We need to convince doctors and other health care providers to stop accepting insurance other than Medicare, Medicaid and other single payer govt. run health plans. They need to pledge to do 10% of their practice on a pro-bono basis for those who are uninsured and underinsured. They can charge fees on a sliding scale for people who are low income but not low enough to qualify for Medicaid. Once insurance is not accepted but people have something to fall back on, they will stop buying health insurance. Providers can run accounts receivable for those with good credit references to pay off large bills monthly. If two-thirds of health care providers do this, it won't be long before the health care outlaws are run out of Dodge. Then you can talk about getting an improved Medicare to everyone.

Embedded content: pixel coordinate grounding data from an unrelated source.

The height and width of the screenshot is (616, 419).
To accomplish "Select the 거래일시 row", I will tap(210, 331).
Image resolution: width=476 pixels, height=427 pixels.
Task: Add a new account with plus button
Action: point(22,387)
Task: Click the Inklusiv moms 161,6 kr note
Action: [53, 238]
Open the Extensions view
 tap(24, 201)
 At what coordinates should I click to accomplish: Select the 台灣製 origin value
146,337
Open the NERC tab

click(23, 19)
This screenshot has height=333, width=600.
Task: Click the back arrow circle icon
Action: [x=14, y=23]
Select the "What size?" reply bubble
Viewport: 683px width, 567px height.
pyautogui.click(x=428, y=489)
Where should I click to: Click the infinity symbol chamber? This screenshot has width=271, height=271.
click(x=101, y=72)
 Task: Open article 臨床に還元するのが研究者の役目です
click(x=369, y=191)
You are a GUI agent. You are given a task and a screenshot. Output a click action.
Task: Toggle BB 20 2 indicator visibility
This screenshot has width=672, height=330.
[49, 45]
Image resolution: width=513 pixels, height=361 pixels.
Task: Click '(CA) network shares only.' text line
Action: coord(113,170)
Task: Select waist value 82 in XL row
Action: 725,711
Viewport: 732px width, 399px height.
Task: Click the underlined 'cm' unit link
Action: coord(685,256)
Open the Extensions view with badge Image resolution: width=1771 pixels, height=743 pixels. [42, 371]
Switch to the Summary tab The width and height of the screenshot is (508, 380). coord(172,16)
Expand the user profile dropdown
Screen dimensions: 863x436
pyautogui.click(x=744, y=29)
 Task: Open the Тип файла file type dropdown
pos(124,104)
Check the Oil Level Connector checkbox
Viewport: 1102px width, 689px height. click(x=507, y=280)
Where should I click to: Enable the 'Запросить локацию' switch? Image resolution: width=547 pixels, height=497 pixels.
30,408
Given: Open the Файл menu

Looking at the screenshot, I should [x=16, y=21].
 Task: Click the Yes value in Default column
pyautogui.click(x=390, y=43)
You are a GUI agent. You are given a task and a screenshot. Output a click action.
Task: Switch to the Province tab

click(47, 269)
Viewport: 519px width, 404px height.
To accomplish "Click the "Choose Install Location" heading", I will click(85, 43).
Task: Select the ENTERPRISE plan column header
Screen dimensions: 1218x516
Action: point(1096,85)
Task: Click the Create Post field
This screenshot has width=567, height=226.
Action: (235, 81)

Another way is to convince your local governments to make it illegal to sell any health insurance that isn't non-profit and that denies coverage to anyone. Also, make sure there is a limit on what premiums they can charge. Make sure there are no deductibles and co-pays. See how many insurers hang around for that.

The third way, of course, is the ability of people to get Medicare if they want it. They should be able to because almost everyone gets FiCA deducted from their wages. They should be able to enjoy the benefits. This is of course the public option that got cut out of the byzantine health care bill that is being presented to the public.

It's going to take a big commitment from the health care providers themselves, like the Physicians For a National Health Plan, the Mad As Hell Doctors, the nurses unions to fight these corporations as a unified bloc or we won't be able to get it done just with Congress alone.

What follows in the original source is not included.